* What you need to do: Below is a listing. Return the lines from the one that contains "Viewport: 800px width, 800px height." to the one that contains "the shoulder value", both ends included, verbatim and with no pictures.

* Records supplied:
BEGIN
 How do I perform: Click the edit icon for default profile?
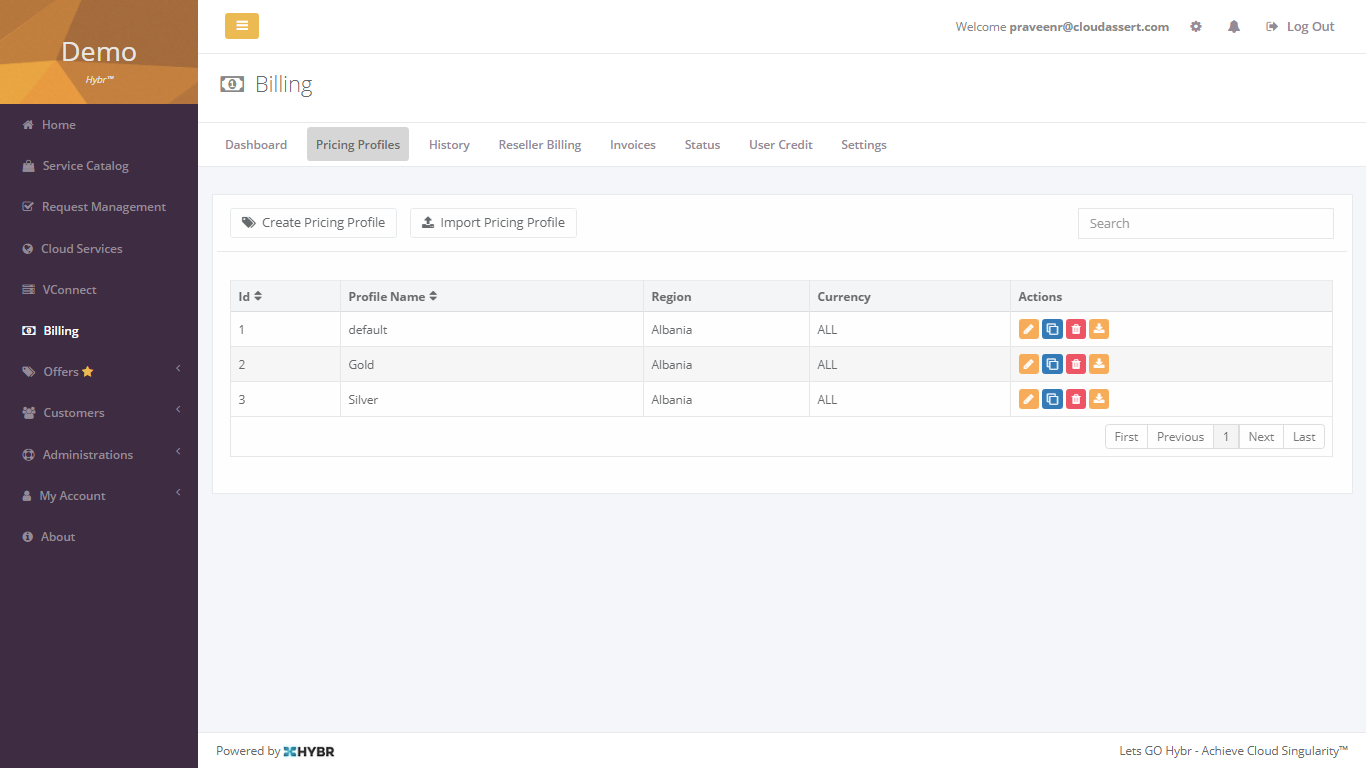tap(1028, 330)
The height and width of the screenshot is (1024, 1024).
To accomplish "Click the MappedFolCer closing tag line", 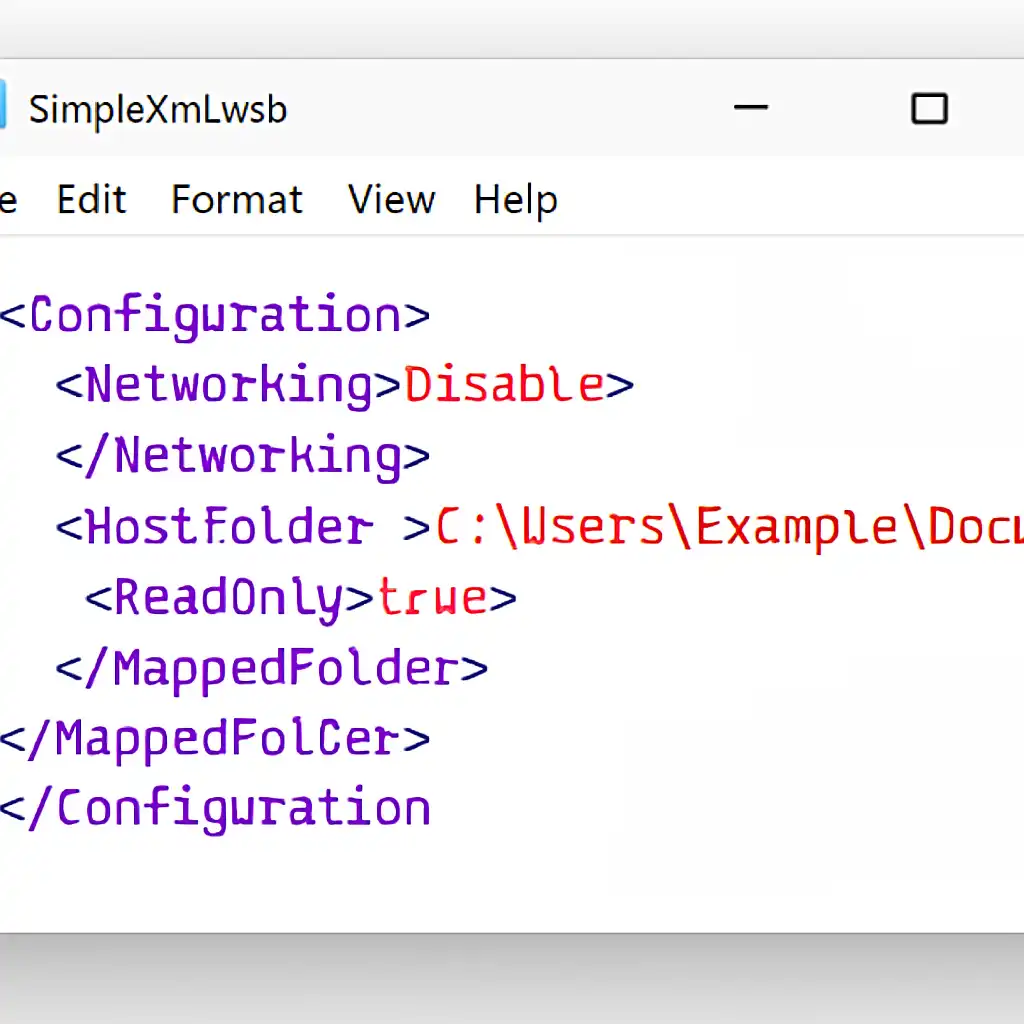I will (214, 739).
END
BEGIN
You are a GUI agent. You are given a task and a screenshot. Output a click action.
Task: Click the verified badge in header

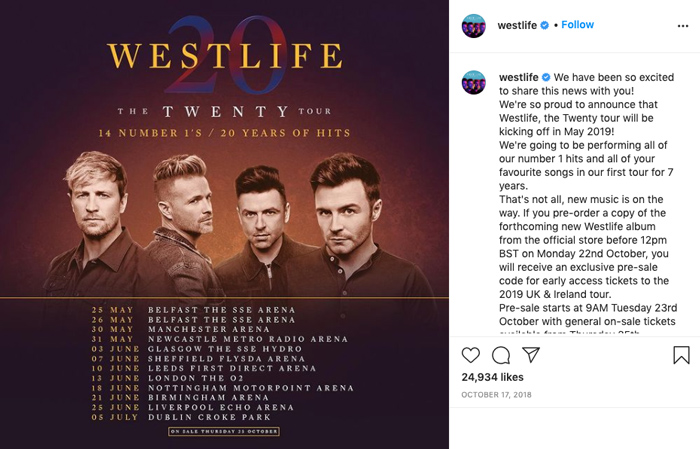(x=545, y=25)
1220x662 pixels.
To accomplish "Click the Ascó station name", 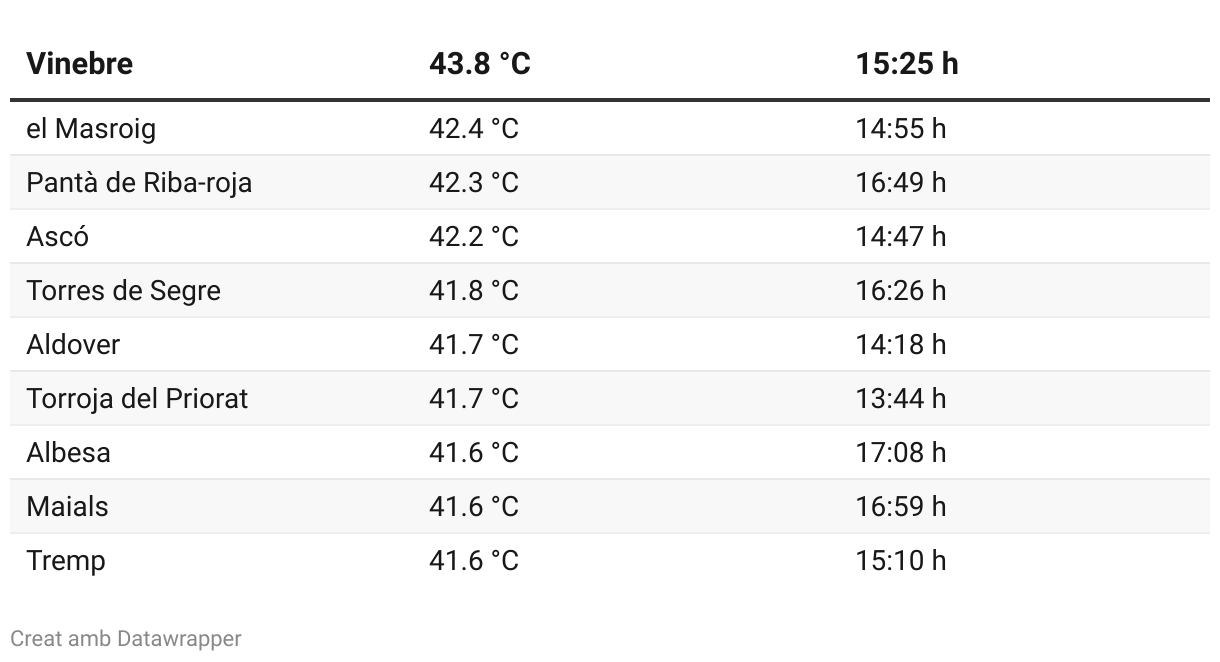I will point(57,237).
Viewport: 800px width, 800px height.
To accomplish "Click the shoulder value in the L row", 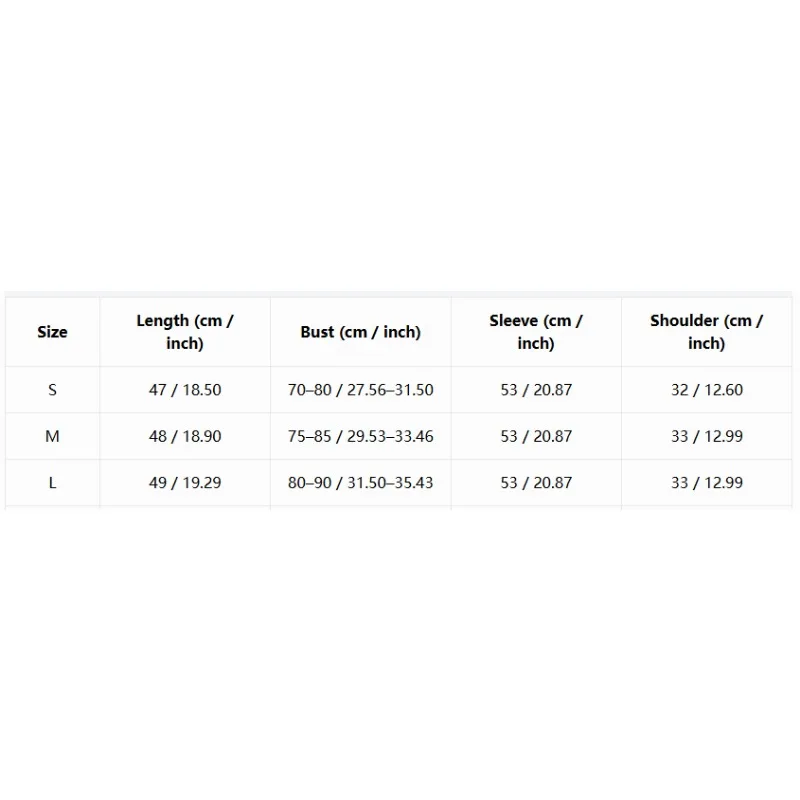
END
BEGIN
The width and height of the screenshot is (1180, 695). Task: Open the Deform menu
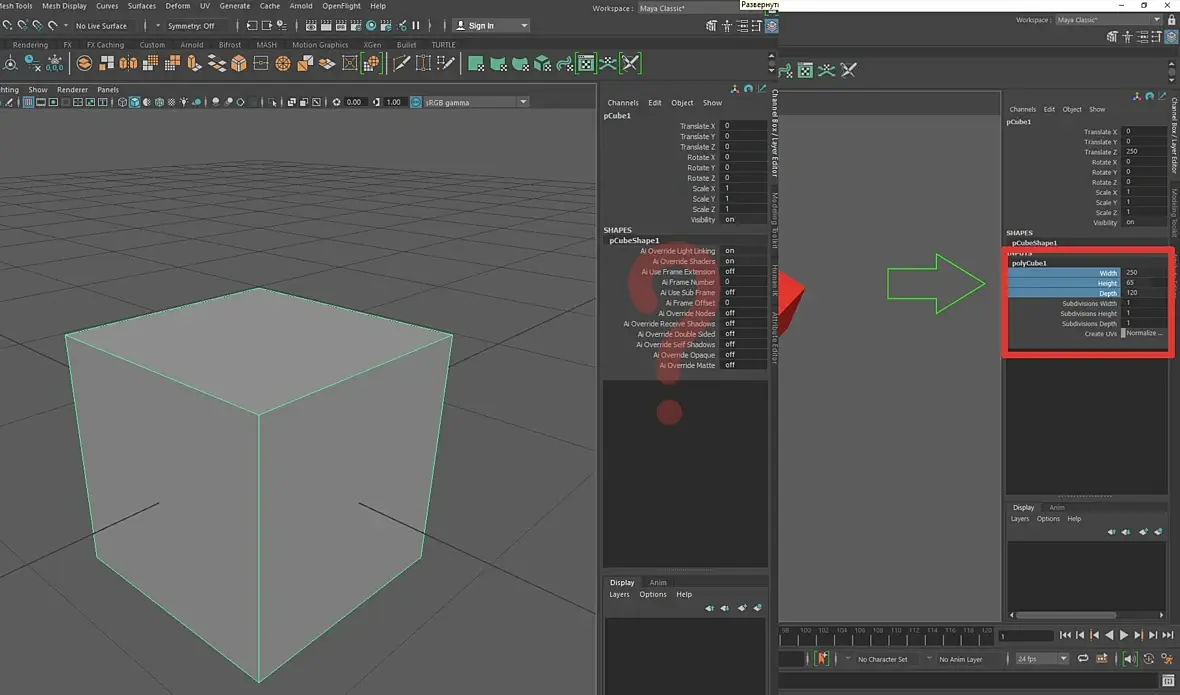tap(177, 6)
END
* Answer for this exercise:
Viewport: 800px width, 800px height.
To accomplish "Click the shoulder value in the L row", 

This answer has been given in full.